I foolishly go on to explain that you may manage to perform tricky manoeuvres to sidestep the actual wording of the law – which says that a foreigner can’t own land. But what you can’t do is avoid the provisions of the Indonesian Constitution, which says that a foreigner can’t control land. I tell him that the whole freehold-buying scheme could potentially fall in a heap, because that gives the foreigner control over the property. And that leasing is much, much safer. And that it would be prudent to abide by Indonesian law while a guest in this country. This somewhat agitates my new best friend.

Him: (suspiciously) You some kind of socialist intellectual or something?

I hastily deny this, because such deviants are not generally permitted in Bali pubs, and if they did inadvertently sneak in, they would be mercilessly mocked, especially by my countrymen. It takes a considerable amount of time talking about beer and football before he is convinced that I have the necessary cultural pre-requisites to continue the conversation.

Him: I don’t like this leasing stuff. Doesn’t happen back home. I pay the money, I get the freehold.
Me: Unless you live in Canberra … most properties are on a 99-year renewable lease there …
Him: Huh? … Whatever. Anyway, that’s not the point. I don’t want to lease, I want to buy a villa here – and I can’t see why the locals should have these restrictive laws that are stopping me.
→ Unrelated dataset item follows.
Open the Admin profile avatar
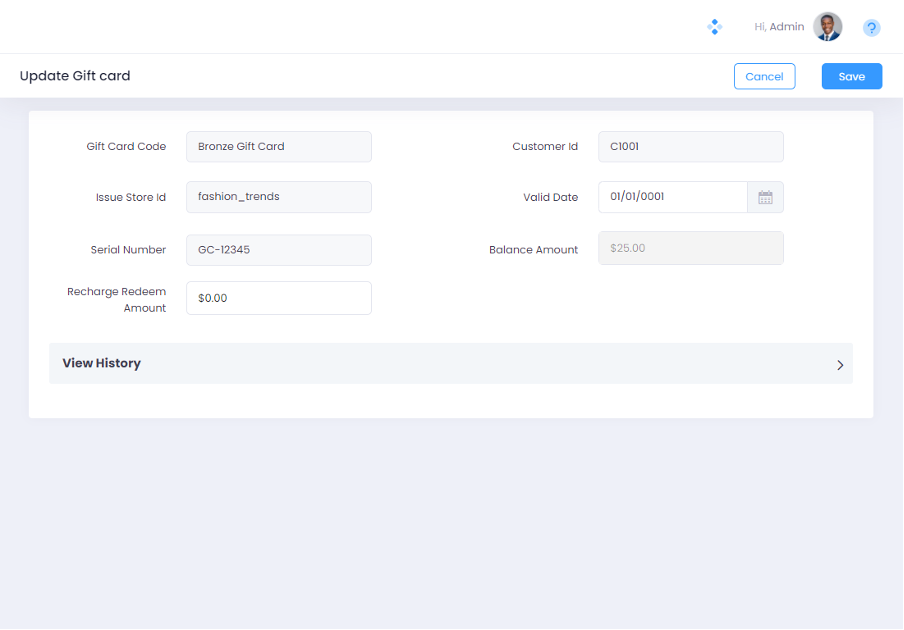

We briefly discuss the significance of land ownership for the Balinese, their culture and family structure, but I can tell he’s not really interested, even though we use approved pub language, much bagging of all and sundry and various male bonding rituals. He knows what he wants and anything that obstructs that desire needs to be made to vanish.

Right about then, I assist this process (of making me vanish) by committing a tactical blunder. I remind him that he started out being furious at those reprehensible Bool-AYs who are buying up property in his home state, thus dispossessing him of his birthright. And yet, when I point out that that is exactly what he, as a bule here, now wants to do in Bali, he is genuinely mystified. “How can you say that?” he says, “… it’s completely different!” For once, I am speechless. How is it different?

It could have come to raised voices, if not actual blows, but we ended up parting on reasonably amicable terms, although his demeanour and body language clearly showed that he thought that I had the reasoning capacity of a dog biscuit. Maybe I have. Maybe my belief that the right to legislate property ownership laws in this place belongs to those who historically and culturally have a claim to it has clouded my logic. Maybe logic has nothing to do with it.

But I can only hope that, on reflection, my temporary friend will come to believe, as I do, that there is no difference between his ire at foreigners owning land in perpetuity in Australia and that of Indonesians when faced with the loss of their birthright here. Under current laws and constitutional guidelines, ‘freehold’ ownership of propery by non-nationals remains problematic.

But gee … wouldn’t it be nice to actually own a villa in Bali?